If you accidentially
MADV_NORMAL/MADV_RANDOM/MADV_SEQUENTIAL/MADV_WILLNEED a range that's
slightly bigger/smaller than the requested one you don't actually care,
because it will only slightly affect the performance of an application,
if at all.  MADV_COLD/MADV_PAGEOUT should be similar. I assume these
don't apply to hugetlb at all.

The effects of
MADV_MERGEABLE/MADV_UNMERGEABLE/MADV_HUGEPAGE/MADV_NOHUGEPAGE should in
theory be similar, however, there can be some user-space visible effects
when you get it wrong.
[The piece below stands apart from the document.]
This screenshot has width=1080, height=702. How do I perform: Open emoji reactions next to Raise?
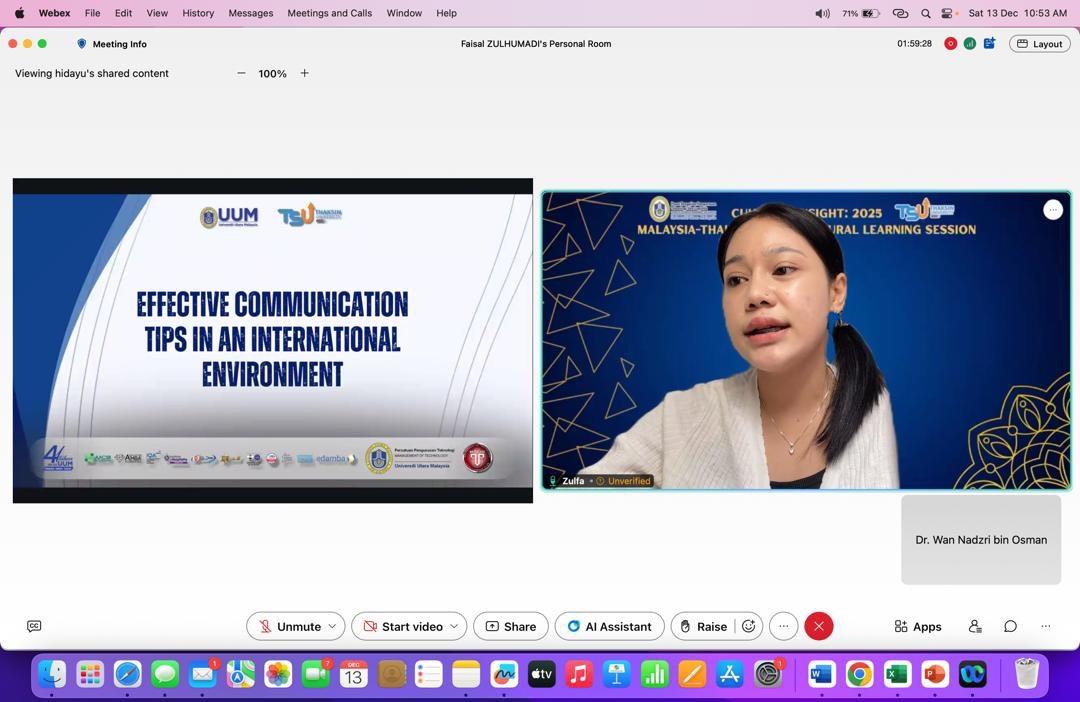pyautogui.click(x=748, y=626)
I assume these don't apply to hugetlb at all.

However, for
MADV_DONTNEED/MADV_REMOVE/MADV_DONTFORK/MADV_DOFORK/MADV_FREE/MADV_WIPEONFORK/MADV_KEEPONFORK/MADV_DONTDUMP/MADV_DODUMP/....
the application could easily detect the difference of the actual range
handling.


> For example consider the MADV_POPULATE calls you recently added.  They will
> only fault in huge pages in a hugetlb vma.

On a related note: I don't see my man page updates upstream yet. And the
last update upstream seems to have happened 5 months ago ... not sure
why the man project seems to have stalled.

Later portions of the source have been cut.